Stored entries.
■ ■ ■ ■ ■
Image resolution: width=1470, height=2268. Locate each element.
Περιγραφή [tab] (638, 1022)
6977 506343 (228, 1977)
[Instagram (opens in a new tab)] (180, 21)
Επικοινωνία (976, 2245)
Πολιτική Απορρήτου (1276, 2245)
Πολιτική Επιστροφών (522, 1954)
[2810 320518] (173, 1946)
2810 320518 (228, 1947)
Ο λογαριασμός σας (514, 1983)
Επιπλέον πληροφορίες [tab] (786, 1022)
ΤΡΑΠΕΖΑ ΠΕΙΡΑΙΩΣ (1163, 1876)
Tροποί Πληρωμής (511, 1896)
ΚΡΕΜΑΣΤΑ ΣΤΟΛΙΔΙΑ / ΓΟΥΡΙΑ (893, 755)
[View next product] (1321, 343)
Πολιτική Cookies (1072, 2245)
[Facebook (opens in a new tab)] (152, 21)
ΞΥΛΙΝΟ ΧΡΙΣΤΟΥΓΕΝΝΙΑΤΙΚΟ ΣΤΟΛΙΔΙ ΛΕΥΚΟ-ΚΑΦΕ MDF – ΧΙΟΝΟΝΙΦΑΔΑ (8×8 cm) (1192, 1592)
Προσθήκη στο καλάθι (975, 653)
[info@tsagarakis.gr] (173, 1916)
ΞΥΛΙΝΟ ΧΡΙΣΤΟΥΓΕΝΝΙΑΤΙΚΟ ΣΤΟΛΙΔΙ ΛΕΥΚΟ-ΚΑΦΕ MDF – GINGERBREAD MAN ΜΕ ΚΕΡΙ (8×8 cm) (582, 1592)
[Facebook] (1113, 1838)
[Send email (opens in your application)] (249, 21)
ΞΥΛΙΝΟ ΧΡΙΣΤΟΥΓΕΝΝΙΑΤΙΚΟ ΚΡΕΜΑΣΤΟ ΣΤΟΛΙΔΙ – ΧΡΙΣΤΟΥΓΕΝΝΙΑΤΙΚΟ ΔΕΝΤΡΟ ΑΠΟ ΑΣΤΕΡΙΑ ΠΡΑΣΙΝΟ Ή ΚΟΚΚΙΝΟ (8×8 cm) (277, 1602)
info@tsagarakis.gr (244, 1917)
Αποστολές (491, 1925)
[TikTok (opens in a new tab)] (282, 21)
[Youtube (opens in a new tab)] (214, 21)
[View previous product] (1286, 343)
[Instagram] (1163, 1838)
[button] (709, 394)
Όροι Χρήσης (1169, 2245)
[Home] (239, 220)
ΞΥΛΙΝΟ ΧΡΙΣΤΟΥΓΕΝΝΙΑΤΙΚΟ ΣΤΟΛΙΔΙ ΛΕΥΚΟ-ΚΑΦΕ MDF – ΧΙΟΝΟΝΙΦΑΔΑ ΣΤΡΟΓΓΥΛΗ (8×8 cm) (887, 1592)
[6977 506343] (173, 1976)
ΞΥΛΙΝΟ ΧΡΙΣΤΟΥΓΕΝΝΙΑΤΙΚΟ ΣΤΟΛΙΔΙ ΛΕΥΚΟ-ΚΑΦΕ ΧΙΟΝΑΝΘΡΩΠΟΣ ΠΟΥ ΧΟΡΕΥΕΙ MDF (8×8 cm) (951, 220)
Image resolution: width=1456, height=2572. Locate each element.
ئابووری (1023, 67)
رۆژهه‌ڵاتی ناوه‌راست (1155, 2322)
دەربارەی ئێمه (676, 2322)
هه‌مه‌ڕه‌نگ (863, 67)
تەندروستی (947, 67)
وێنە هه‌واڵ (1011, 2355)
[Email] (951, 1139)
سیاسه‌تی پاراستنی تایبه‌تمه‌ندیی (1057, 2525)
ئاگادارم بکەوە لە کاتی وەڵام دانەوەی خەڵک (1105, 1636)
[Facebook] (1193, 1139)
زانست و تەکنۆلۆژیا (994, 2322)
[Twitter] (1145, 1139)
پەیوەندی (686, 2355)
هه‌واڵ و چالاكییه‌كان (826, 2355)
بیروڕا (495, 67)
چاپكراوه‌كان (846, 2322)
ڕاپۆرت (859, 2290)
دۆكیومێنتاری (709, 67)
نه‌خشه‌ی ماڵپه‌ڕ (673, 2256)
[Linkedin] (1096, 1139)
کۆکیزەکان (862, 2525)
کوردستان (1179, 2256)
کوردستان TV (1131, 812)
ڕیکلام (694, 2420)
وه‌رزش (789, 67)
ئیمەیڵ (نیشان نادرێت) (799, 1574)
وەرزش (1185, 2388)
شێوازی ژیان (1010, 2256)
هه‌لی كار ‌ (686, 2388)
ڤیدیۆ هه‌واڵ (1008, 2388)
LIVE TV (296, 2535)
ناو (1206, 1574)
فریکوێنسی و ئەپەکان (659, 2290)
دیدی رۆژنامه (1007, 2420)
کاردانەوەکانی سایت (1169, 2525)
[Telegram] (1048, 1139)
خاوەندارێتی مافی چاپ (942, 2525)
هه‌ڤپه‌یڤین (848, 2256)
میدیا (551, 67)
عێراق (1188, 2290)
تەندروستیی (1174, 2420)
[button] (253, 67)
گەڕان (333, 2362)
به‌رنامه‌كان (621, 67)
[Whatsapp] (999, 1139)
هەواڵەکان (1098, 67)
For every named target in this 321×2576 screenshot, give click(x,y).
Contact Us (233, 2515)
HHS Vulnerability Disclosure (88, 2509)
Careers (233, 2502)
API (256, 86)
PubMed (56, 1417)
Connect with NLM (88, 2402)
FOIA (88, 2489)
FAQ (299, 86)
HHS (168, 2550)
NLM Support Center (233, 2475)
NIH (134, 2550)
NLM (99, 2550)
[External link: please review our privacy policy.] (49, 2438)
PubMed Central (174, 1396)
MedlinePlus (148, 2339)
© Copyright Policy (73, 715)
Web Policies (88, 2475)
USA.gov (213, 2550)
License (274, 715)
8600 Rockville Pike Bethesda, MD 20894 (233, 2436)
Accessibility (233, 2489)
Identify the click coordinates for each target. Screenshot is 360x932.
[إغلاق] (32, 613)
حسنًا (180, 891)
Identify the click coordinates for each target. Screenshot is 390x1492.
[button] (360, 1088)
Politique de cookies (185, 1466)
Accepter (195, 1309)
■ ■ ■ ■ ■
Problem to solve.
Each entry above must be set down again without alteration.

Result for this exercise.
Image resolution: width=1470, height=2268. Locate each element.
Περιγραφή [tab] (638, 1022)
6977 506343 (228, 1977)
[Instagram (opens in a new tab)] (180, 21)
Επικοινωνία (976, 2245)
Πολιτική Απορρήτου (1276, 2245)
Πολιτική Επιστροφών (522, 1954)
[2810 320518] (173, 1946)
2810 320518 (228, 1947)
Ο λογαριασμός σας (514, 1983)
Επιπλέον πληροφορίες [tab] (786, 1022)
ΤΡΑΠΕΖΑ ΠΕΙΡΑΙΩΣ (1163, 1876)
Tροποί Πληρωμής (511, 1896)
ΚΡΕΜΑΣΤΑ ΣΤΟΛΙΔΙΑ / ΓΟΥΡΙΑ (893, 755)
[View next product] (1321, 343)
Πολιτική Cookies (1072, 2245)
[Facebook (opens in a new tab)] (152, 21)
ΞΥΛΙΝΟ ΧΡΙΣΤΟΥΓΕΝΝΙΑΤΙΚΟ ΣΤΟΛΙΔΙ ΛΕΥΚΟ-ΚΑΦΕ MDF – ΧΙΟΝΟΝΙΦΑΔΑ (8×8 cm) (1192, 1592)
Προσθήκη στο καλάθι (975, 653)
[info@tsagarakis.gr] (173, 1916)
ΞΥΛΙΝΟ ΧΡΙΣΤΟΥΓΕΝΝΙΑΤΙΚΟ ΣΤΟΛΙΔΙ ΛΕΥΚΟ-ΚΑΦΕ MDF – GINGERBREAD MAN ΜΕ ΚΕΡΙ (8×8 cm) (582, 1592)
[Facebook] (1113, 1838)
[Send email (opens in your application)] (249, 21)
ΞΥΛΙΝΟ ΧΡΙΣΤΟΥΓΕΝΝΙΑΤΙΚΟ ΚΡΕΜΑΣΤΟ ΣΤΟΛΙΔΙ – ΧΡΙΣΤΟΥΓΕΝΝΙΑΤΙΚΟ ΔΕΝΤΡΟ ΑΠΟ ΑΣΤΕΡΙΑ ΠΡΑΣΙΝΟ Ή ΚΟΚΚΙΝΟ (8×8 cm) (277, 1602)
info@tsagarakis.gr (244, 1917)
Αποστολές (491, 1925)
[TikTok (opens in a new tab)] (282, 21)
[Youtube (opens in a new tab)] (214, 21)
[View previous product] (1286, 343)
[Instagram] (1163, 1838)
[button] (709, 394)
Όροι Χρήσης (1169, 2245)
[Home] (239, 220)
ΞΥΛΙΝΟ ΧΡΙΣΤΟΥΓΕΝΝΙΑΤΙΚΟ ΣΤΟΛΙΔΙ ΛΕΥΚΟ-ΚΑΦΕ MDF – ΧΙΟΝΟΝΙΦΑΔΑ ΣΤΡΟΓΓΥΛΗ (8×8 cm) (887, 1592)
[6977 506343] (173, 1976)
ΞΥΛΙΝΟ ΧΡΙΣΤΟΥΓΕΝΝΙΑΤΙΚΟ ΣΤΟΛΙΔΙ ΛΕΥΚΟ-ΚΑΦΕ ΧΙΟΝΑΝΘΡΩΠΟΣ ΠΟΥ ΧΟΡΕΥΕΙ MDF (8×8 cm) (951, 220)
Image resolution: width=1456, height=2572. Locate each element.
ئابووری (1023, 67)
رۆژهه‌ڵاتی ناوه‌راست (1155, 2322)
دەربارەی ئێمه (676, 2322)
هه‌مه‌ڕه‌نگ (863, 67)
تەندروستی (947, 67)
وێنە هه‌واڵ (1011, 2355)
[Email] (951, 1139)
سیاسه‌تی پاراستنی تایبه‌تمه‌ندیی (1057, 2525)
ئاگادارم بکەوە لە کاتی وەڵام دانەوەی خەڵک (1105, 1636)
[Facebook] (1193, 1139)
زانست و تەکنۆلۆژیا (994, 2322)
[Twitter] (1145, 1139)
پەیوەندی (686, 2355)
هه‌واڵ و چالاكییه‌كان (826, 2355)
بیروڕا (495, 67)
چاپكراوه‌كان (846, 2322)
ڕاپۆرت (859, 2290)
دۆكیومێنتاری (709, 67)
نه‌خشه‌ی ماڵپه‌ڕ (673, 2256)
[Linkedin] (1096, 1139)
کۆکیزەکان (862, 2525)
کوردستان (1179, 2256)
کوردستان TV (1131, 812)
ڕیکلام (694, 2420)
وه‌رزش (789, 67)
ئیمەیڵ (نیشان نادرێت) (799, 1574)
وەرزش (1185, 2388)
شێوازی ژیان (1010, 2256)
هه‌لی كار ‌ (686, 2388)
ڤیدیۆ هه‌واڵ (1008, 2388)
LIVE TV (296, 2535)
ناو (1206, 1574)
فریکوێنسی و ئەپەکان (659, 2290)
دیدی رۆژنامه (1007, 2420)
کاردانەوەکانی سایت (1169, 2525)
[Telegram] (1048, 1139)
خاوەندارێتی مافی چاپ (942, 2525)
هه‌ڤپه‌یڤین (848, 2256)
میدیا (551, 67)
عێراق (1188, 2290)
تەندروستیی (1174, 2420)
[button] (253, 67)
گەڕان (333, 2362)
به‌رنامه‌كان (621, 67)
[Whatsapp] (999, 1139)
هەواڵەکان (1098, 67)
For every named target in this 321×2576 screenshot, give click(x,y).
Contact Us (233, 2515)
HHS Vulnerability Disclosure (88, 2509)
Careers (233, 2502)
API (256, 86)
PubMed (56, 1417)
Connect with NLM (88, 2402)
FOIA (88, 2489)
FAQ (299, 86)
HHS (168, 2550)
NLM Support Center (233, 2475)
NIH (134, 2550)
NLM (99, 2550)
[External link: please review our privacy policy.] (49, 2438)
PubMed Central (174, 1396)
MedlinePlus (148, 2339)
© Copyright Policy (73, 715)
Web Policies (88, 2475)
USA.gov (213, 2550)
License (274, 715)
8600 Rockville Pike Bethesda, MD 20894 (233, 2436)
Accessibility (233, 2489)
Identify the click coordinates for each target. Screenshot is 360x932.
[إغلاق] (32, 613)
حسنًا (180, 891)
Identify the click coordinates for each target. Screenshot is 390x1492.
[button] (360, 1088)
Politique de cookies (185, 1466)
Accepter (195, 1309)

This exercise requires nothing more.